Stored records:
--- START ---
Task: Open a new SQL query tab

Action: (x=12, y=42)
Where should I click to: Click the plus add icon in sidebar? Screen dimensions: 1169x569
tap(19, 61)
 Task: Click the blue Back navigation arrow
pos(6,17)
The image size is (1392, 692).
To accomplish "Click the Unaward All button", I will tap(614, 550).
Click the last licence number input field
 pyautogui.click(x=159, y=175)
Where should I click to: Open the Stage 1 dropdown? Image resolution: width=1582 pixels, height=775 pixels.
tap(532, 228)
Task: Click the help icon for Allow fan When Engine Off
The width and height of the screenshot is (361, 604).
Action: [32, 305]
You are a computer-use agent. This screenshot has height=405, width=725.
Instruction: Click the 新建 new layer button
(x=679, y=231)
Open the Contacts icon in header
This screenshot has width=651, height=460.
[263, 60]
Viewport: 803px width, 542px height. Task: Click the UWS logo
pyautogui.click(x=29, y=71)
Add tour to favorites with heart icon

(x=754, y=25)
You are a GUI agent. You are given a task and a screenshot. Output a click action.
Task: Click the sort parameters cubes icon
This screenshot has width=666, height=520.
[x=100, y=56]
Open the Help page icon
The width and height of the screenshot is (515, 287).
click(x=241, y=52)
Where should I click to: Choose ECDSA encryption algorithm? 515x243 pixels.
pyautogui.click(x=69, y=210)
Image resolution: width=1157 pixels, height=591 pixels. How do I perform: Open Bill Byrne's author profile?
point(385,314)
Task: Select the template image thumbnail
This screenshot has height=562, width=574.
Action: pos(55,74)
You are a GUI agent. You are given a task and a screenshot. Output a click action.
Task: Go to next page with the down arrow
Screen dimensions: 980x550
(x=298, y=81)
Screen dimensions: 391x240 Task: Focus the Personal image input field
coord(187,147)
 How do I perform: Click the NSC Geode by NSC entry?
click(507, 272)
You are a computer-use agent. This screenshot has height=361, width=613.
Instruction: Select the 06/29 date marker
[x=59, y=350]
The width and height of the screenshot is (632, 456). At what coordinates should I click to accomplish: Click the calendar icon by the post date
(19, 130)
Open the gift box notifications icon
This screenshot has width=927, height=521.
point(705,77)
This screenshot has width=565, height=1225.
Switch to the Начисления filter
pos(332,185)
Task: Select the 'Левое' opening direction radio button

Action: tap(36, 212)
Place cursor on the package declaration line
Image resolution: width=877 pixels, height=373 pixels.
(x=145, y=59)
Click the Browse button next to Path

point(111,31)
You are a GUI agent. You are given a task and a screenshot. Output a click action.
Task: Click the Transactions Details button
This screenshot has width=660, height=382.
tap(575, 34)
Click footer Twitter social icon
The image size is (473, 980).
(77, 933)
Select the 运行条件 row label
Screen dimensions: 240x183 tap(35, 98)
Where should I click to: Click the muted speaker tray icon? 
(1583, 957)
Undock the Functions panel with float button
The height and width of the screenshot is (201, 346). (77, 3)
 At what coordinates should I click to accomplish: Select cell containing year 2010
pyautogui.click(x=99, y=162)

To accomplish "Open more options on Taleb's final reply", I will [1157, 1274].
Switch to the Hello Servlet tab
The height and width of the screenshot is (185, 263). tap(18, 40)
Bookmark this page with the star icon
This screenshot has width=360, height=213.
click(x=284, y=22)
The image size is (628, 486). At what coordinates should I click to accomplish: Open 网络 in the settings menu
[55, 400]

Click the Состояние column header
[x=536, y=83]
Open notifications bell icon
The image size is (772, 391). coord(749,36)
--- END ---
TASK DIRECTIONS:
Go line by line through the data and copy any that contain "will".

THE COMPLETED TASK:
To accomplish "Click the Unaward All button", I will tap(614, 550).
To accomplish "Open more options on Taleb's final reply", I will [1157, 1274].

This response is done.